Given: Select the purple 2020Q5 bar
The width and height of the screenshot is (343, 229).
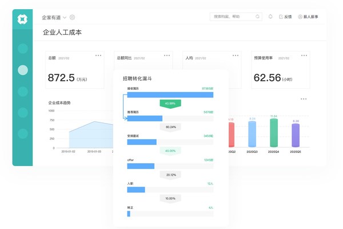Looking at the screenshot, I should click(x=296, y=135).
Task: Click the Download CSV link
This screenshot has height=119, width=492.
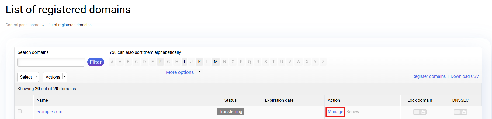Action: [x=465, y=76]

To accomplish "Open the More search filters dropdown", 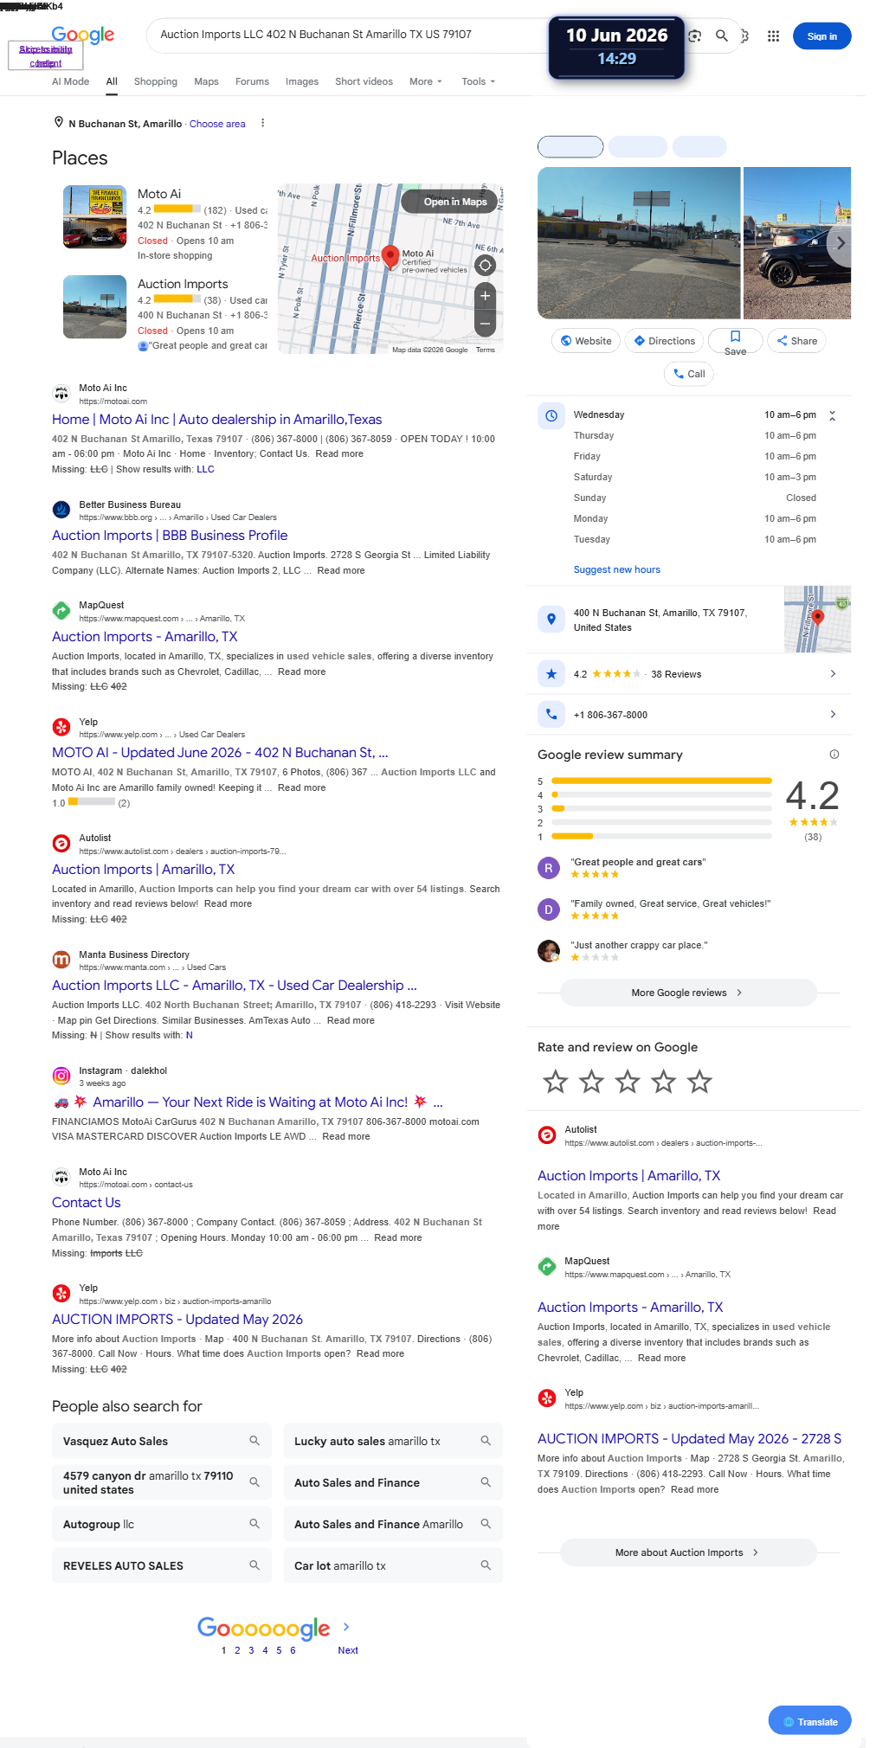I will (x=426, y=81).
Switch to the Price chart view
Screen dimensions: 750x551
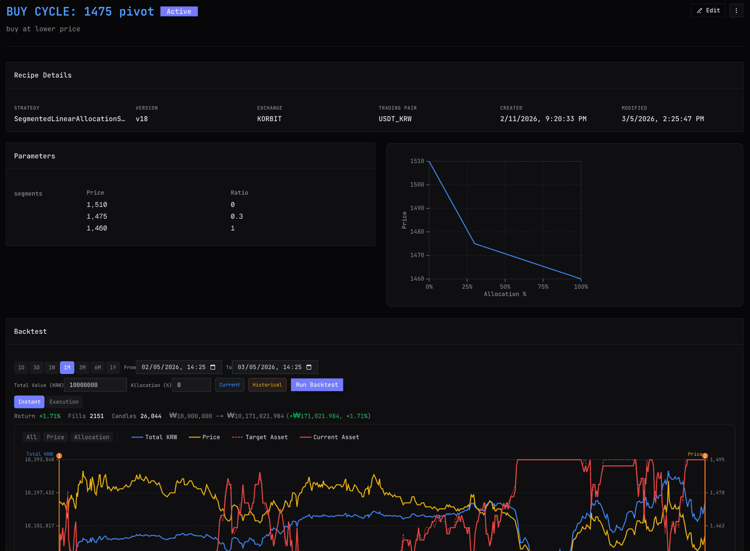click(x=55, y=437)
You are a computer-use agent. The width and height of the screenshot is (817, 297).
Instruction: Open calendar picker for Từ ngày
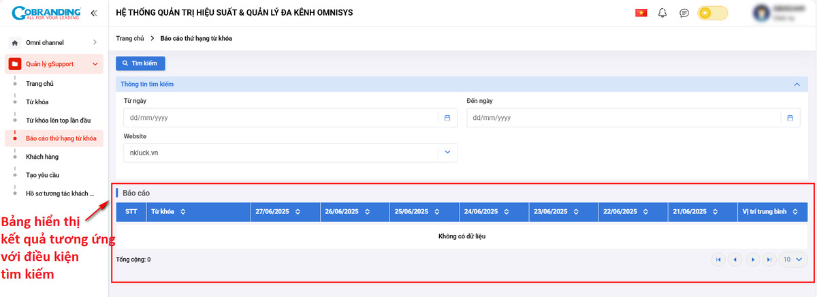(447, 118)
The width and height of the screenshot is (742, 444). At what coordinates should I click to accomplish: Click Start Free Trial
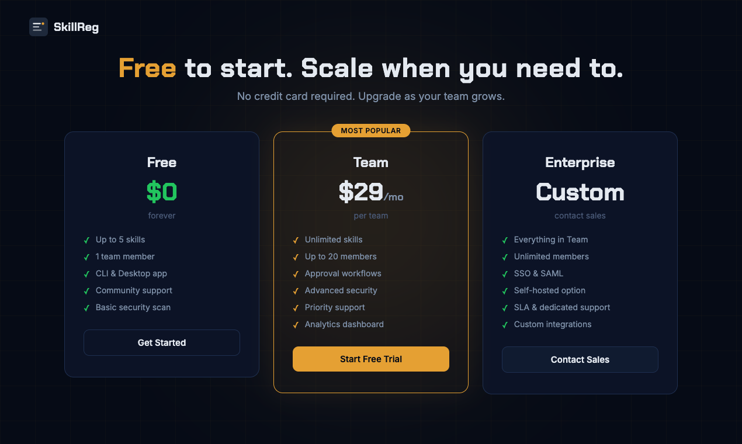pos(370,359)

•••••

WHAT IS REQUIRED
Convert everything from the line containing "You are a computer-use" down to the end of the material into a two-column CSV with the headers instruction and click, one row per item. Put each field in double quotes, replace line breaks with spaces, and omit the pictures.

PROBLEM SOLUTION
instruction,click
"You are a computer-use agent. The width and height of the screenshot is (817, 297). Instruction: Open calendar picker for Từ ngày","(447, 118)"
"The width and height of the screenshot is (742, 444). At what coordinates should I click to accomplish: Click Start Free Trial","pos(370,359)"